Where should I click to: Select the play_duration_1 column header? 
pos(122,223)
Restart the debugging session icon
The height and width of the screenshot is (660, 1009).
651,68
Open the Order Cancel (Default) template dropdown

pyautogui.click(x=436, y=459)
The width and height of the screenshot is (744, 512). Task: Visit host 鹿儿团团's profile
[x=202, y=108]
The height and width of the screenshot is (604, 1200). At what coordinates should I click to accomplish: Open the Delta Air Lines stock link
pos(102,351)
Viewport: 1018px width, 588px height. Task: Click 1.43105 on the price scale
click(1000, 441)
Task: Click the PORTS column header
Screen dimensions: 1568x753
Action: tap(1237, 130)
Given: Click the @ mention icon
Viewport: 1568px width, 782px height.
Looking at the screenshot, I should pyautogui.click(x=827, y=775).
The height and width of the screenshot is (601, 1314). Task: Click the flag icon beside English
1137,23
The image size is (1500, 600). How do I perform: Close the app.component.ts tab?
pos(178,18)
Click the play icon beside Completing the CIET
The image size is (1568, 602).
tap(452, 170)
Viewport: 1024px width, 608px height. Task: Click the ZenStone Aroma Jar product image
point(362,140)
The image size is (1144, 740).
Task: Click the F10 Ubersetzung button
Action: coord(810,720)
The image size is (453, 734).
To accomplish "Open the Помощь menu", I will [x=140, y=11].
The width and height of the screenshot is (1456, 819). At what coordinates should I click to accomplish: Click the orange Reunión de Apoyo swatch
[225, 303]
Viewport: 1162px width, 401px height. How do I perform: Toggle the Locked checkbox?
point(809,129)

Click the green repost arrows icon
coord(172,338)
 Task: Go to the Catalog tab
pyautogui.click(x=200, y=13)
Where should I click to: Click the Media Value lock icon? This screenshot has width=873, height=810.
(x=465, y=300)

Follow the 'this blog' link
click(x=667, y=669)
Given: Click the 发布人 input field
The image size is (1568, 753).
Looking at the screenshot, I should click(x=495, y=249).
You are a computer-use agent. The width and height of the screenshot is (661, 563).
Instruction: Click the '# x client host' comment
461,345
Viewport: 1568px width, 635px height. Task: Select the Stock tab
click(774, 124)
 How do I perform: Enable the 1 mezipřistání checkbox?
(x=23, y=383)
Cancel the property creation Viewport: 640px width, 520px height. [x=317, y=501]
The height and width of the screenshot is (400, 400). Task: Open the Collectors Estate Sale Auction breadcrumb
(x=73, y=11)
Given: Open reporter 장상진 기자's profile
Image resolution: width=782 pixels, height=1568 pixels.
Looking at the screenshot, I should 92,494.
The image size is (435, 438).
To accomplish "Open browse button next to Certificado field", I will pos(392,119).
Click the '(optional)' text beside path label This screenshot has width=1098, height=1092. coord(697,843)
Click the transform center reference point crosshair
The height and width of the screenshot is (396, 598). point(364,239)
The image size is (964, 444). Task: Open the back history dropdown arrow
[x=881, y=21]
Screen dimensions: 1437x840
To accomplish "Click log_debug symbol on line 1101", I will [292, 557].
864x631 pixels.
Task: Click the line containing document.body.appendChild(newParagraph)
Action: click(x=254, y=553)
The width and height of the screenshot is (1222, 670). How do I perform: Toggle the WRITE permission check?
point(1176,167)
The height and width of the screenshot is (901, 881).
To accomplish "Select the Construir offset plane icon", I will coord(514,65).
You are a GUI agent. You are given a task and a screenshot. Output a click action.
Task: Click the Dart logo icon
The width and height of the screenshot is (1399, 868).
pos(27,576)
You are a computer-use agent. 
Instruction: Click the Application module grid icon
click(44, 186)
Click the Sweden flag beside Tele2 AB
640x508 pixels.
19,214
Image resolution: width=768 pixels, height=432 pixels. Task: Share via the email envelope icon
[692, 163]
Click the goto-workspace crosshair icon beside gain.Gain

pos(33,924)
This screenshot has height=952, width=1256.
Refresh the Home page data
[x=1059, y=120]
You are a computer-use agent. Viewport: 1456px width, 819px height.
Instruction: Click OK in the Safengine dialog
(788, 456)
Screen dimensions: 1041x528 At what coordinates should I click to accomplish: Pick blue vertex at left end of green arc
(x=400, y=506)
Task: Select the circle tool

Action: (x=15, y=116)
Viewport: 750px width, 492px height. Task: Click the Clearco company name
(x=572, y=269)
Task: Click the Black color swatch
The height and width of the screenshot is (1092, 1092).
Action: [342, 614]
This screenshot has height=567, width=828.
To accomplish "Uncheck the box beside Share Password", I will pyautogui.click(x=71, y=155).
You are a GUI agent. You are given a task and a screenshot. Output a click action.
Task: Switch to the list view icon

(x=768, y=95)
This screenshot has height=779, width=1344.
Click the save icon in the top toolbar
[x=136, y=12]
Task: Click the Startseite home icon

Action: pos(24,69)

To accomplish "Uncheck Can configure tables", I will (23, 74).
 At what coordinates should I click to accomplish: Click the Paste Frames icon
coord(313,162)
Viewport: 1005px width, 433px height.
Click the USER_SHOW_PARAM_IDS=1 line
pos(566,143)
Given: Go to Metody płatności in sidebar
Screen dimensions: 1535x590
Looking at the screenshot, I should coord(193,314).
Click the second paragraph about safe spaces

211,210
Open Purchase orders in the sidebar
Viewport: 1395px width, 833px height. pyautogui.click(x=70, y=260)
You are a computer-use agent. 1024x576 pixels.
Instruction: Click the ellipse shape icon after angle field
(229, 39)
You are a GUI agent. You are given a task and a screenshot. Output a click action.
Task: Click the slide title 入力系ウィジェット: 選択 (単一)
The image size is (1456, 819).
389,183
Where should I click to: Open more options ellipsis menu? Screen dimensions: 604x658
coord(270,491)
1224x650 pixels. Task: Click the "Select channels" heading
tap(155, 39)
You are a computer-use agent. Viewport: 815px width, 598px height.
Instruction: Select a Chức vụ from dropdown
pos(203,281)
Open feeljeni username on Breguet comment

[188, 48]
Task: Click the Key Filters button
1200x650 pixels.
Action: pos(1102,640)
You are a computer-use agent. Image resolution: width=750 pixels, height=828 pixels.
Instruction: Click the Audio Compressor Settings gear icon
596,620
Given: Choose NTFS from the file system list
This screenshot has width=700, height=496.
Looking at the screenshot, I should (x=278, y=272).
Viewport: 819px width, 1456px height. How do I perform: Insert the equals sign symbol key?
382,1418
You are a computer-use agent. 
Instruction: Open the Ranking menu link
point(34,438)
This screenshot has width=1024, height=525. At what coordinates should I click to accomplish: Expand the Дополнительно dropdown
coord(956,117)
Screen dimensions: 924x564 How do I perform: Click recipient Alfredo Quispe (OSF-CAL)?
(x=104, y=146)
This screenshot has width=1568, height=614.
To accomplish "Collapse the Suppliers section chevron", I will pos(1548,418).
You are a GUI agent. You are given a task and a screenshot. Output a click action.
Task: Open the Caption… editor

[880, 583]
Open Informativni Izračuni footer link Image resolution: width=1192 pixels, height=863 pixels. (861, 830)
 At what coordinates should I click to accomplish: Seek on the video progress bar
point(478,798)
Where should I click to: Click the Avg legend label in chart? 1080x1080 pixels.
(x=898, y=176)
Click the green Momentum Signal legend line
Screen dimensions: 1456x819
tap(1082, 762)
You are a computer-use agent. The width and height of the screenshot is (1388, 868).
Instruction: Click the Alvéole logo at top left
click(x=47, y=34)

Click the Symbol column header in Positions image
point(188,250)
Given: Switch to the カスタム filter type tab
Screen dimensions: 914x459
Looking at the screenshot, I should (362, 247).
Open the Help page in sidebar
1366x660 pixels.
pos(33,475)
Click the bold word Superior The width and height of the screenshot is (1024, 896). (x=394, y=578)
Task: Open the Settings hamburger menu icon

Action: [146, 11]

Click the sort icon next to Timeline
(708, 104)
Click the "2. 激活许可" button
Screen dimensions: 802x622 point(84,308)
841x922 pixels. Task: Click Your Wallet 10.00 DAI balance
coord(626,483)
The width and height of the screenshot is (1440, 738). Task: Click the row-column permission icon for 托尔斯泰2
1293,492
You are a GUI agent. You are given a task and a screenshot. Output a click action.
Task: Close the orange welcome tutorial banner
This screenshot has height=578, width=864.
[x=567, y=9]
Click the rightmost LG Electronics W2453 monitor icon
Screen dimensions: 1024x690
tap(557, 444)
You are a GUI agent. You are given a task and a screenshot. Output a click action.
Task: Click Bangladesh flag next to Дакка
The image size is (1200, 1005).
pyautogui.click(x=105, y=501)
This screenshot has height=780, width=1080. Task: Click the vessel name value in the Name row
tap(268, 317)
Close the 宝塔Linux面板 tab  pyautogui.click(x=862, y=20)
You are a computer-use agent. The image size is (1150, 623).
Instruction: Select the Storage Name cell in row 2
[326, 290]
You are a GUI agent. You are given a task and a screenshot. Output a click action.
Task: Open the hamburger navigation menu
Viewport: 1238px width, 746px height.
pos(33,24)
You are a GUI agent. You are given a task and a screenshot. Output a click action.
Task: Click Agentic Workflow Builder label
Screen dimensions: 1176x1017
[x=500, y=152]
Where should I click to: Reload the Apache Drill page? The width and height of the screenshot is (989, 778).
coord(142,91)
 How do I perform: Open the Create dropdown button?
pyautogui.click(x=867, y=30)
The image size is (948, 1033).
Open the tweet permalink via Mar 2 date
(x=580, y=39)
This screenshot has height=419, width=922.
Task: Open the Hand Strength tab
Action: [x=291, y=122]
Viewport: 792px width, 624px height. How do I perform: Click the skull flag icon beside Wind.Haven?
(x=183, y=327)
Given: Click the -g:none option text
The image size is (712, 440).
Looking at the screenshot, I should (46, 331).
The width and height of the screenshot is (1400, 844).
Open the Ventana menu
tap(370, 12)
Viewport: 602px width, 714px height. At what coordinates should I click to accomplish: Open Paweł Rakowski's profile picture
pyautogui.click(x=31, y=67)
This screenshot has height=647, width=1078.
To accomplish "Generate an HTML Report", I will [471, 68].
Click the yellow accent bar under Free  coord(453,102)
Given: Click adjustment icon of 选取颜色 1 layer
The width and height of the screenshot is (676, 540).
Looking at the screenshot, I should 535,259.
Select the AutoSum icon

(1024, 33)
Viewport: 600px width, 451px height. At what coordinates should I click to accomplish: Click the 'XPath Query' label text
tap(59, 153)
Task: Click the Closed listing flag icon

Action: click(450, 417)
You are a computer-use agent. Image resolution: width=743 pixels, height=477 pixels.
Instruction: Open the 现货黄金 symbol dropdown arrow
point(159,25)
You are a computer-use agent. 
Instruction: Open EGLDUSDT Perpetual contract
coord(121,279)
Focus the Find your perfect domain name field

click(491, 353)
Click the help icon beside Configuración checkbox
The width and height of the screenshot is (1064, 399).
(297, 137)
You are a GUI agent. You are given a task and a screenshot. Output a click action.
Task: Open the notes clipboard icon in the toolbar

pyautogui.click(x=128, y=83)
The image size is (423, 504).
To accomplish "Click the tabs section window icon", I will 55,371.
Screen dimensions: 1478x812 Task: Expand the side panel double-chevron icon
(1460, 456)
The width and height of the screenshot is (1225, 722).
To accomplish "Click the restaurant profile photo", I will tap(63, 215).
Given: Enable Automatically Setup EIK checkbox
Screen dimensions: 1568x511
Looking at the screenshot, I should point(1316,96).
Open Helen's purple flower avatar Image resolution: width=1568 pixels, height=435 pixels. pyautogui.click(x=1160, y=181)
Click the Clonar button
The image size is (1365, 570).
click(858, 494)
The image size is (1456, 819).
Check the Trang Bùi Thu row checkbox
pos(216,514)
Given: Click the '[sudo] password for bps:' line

= = = = = = =

**Assignment**
In the listing above, transcribe exactly everything from the line containing "Viewport: 819px width, 1456px" down to the line containing "Given: Switch to the カスタム filter type tab", including both and nothing more.

**Your response**
Viewport: 819px width, 1456px height. How do I perform: Insert the equals sign symbol key?
382,1418
You are a computer-use agent. 
Instruction: Open the Ranking menu link
point(34,438)
This screenshot has width=1024, height=525. At what coordinates should I click to accomplish: Expand the Дополнительно dropdown
coord(956,117)
Screen dimensions: 924x564 How do I perform: Click recipient Alfredo Quispe (OSF-CAL)?
(x=104, y=146)
This screenshot has width=1568, height=614.
To accomplish "Collapse the Suppliers section chevron", I will pos(1548,418).
You are a GUI agent. You are given a task and a screenshot. Output a click action.
Task: Open the Caption… editor

[880, 583]
Open Informativni Izračuni footer link Image resolution: width=1192 pixels, height=863 pixels. (861, 830)
 At what coordinates should I click to accomplish: Seek on the video progress bar
point(478,798)
Where should I click to: Click the Avg legend label in chart? 1080x1080 pixels.
(x=898, y=176)
Click the green Momentum Signal legend line
Screen dimensions: 1456x819
tap(1082, 762)
You are a computer-use agent. The width and height of the screenshot is (1388, 868).
Instruction: Click the Alvéole logo at top left
click(x=47, y=34)

Click the Symbol column header in Positions image
point(188,250)
Given: Switch to the カスタム filter type tab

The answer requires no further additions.